According to Senior, Subaru’s brand DNA could not stretch to allow a front-wheel-drive city car to sit within the range, meaning that any light car would need all-wheel-drive and, as such, price itself out of the market.
“We operate in the premium end of most segments that we compete in… BRZ was a specialist case, I would not want to dilute the brand any more by having a front-wheel-drive light car. I can live with the BRZ because of what it is, because it’s rear-wheel drive and has Subaru characteristics, but I couldn’t come with a front wheel drive light car.
“So, all of a sudden you come with an all-wheel-drive light car and you’re not going to sell. You do a 1.2-litre Subaru with AWD and it’s $20,000 and it’s not going to sell. I don’t lose any sleep not having a light car.”
Senior says that even those manufacturers that do make front-wheel-drive light cars do so more to get new buyers into their brands rather than to make a profit.
“No one will tell you they make money out of light cars.
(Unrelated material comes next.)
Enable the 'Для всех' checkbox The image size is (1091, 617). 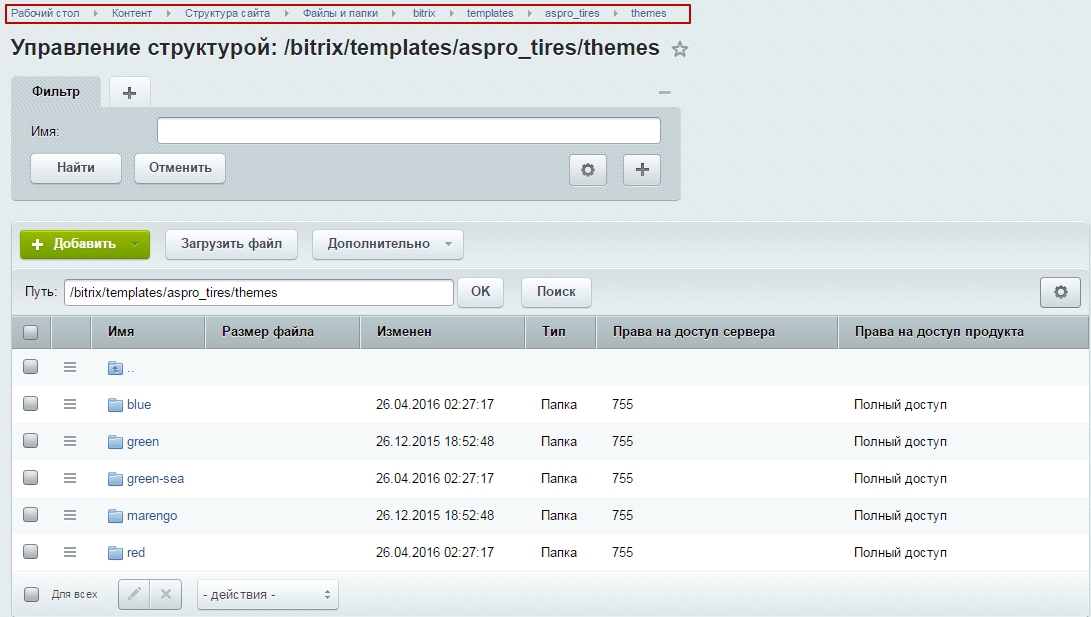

When your production is overflowing, it’s probably the last thing on your mind, to put a loss-maker in the production line and take Outbacks and everything else away.”
Subaru’s strategy for attracting younger and first-time car buyers is to offer a used Subaru to get them into the family, in the aim of allowing the ownership experience to influence their next purchasing decision in the brand’s favour.
“[Not having a light car] has always been one of our challenges, it’s one of the reasons we drive the dealers with used cars because we don’t have an entry level car at $14,000 or $15,000,” Senior said.
“The entry level to Subaru is $24,000, so we attract those first-car buyers into Subarus with used cars, and once we get them in a Subaru we are confident, because of the experience, that they will stay with the brand.”
In 2015 Subaru Australia increased its sales by 7.6 per cent, with more than 43600 units solds, marking the 16th annual growth year out of last 18 years (the two negative years being the fault of the GFC and the Japanese Tsunami).